IP育成上手の任天堂とCygamesは似た者同士

 家庭用ゲーム会社として長い歴史を持つ任天堂と、新鋭ながらスマホゲーム会社として不動の地位を築くCygames。一見すると毛色の違う2社だが、実は根底に共通する部分があると多根氏は語る。

「ゲームのキャラクターや設定など、コンテンツそのものを指す『IP(知的財産権)』という言葉がありますが、CygamesはIPをゼロから地道に育てられる会社でもあります。実はIPをきちんと育てられる会社というのは、思いのほか少ないもので、たとえばレベルファイブが展開する『妖怪ウォッチ』などは社会現象になったにもかかわらず、今や人気や売上はダダ下がりで消滅寸前です。

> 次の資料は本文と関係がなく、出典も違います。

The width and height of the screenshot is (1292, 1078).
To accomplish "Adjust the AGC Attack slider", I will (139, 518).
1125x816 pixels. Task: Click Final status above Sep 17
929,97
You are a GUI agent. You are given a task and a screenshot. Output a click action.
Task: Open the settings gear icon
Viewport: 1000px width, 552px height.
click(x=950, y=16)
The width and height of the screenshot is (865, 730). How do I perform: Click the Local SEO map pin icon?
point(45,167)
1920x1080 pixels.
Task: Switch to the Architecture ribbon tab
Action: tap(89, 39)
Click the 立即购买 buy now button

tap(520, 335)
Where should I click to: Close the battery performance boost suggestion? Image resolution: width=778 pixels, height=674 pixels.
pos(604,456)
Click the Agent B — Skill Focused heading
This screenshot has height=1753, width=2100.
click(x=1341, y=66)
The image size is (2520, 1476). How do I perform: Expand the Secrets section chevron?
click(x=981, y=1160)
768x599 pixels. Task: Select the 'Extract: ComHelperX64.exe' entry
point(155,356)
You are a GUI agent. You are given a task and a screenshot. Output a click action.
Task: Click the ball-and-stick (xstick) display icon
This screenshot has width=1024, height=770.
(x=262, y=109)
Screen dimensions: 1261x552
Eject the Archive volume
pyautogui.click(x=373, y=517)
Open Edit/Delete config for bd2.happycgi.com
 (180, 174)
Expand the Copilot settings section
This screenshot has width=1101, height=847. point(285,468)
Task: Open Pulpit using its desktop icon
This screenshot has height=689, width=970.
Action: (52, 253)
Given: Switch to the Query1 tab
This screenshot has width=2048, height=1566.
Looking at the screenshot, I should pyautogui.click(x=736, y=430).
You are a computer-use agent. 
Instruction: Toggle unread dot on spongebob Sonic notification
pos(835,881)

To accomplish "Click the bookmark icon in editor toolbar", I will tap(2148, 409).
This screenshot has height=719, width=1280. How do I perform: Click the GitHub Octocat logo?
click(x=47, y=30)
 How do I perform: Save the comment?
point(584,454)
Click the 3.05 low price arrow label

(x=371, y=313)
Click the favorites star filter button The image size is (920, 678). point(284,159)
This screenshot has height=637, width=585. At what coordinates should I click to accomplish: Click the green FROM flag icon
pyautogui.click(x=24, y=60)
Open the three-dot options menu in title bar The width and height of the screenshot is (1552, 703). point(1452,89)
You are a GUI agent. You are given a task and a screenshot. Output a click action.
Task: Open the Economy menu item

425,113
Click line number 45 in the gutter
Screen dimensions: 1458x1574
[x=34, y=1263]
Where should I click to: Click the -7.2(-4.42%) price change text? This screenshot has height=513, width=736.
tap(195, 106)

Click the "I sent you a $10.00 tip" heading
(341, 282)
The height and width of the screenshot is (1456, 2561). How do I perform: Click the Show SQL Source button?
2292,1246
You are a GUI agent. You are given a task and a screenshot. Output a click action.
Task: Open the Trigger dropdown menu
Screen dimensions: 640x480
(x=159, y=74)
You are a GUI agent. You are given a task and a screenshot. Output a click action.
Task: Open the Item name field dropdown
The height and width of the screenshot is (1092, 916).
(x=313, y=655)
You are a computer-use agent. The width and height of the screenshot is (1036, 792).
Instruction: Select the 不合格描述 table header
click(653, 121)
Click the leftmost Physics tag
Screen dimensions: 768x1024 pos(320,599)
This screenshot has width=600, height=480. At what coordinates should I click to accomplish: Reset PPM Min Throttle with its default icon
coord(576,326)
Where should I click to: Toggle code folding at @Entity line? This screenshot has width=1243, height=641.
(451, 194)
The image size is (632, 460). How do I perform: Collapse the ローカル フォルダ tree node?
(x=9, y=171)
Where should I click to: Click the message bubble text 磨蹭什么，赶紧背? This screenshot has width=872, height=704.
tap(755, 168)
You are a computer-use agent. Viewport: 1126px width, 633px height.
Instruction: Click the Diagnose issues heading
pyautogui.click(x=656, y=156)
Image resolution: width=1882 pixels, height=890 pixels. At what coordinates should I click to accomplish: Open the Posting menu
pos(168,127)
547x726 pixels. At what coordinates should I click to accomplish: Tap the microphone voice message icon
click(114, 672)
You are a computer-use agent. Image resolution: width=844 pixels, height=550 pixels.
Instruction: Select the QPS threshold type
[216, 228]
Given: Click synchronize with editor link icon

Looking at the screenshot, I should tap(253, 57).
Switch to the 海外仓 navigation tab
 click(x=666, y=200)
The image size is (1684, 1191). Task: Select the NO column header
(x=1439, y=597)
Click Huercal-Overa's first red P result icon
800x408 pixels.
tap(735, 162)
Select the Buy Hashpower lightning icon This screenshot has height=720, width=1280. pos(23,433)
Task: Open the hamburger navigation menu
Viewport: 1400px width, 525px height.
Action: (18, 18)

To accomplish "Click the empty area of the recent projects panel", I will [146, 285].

 その一方でCygamesは、『神撃のバハムート』というコンテンツをゼロから地道に育て上げただけでなく、キャラクターを別の新作ゲームに登場させるなどして、人気を持続させるための努力もしっかり行っています。このような展開方法は、『スーパーマリオ』シリーズを何十年も大切に育て、ときにはマリオをほかのゲームに登場させる任天堂の戦略と非常に似通っています。そういう意味では、任天堂とCygamesは企業文化が近い、いわば似た者同士なのです。

 任天堂とDeNAの協業は、お互いがないものを補い合うようなかたちでした。はっきりいって昔の任天堂はネットの扱いがヘタだったため、スマホゲームに関する歴史もノウハウも持つDeNAと組んで、イチからスマホゲーム市場を開拓していったのです。それがある程度成熟し、限界も展望も見えてきたため、次は企業文化が似ているCygamesと組んでみようということになったのではないでしょうか。IPを大事にするスマホゲームを展開できれば、家庭用ゲームが不調となってパッケージ版のゲームソフトがあまり出せなくなるような時期にも、任天堂IPのキャラクターをそのスマホゲームに出演させるなどして、IPの寿命を存続させることもできます。それこそマリオなどはいい意味でフットワークが軽いキャラクターなので、Cygamesの『アイドルマスター』というゲームに登場し、アイドルデビューする日も来るかもしれません」(同)

 かつてない好調ぶりのなかでも浮かれることなく、自社にないノウハウを築いているとなれば、それが新興ゲーム会社であっても積極的に手を組んでいく。近年、他業界ではかつての大企業の凋落が多く見られるが、任天堂のこのような姿勢こそ見習うべきではないだろうか。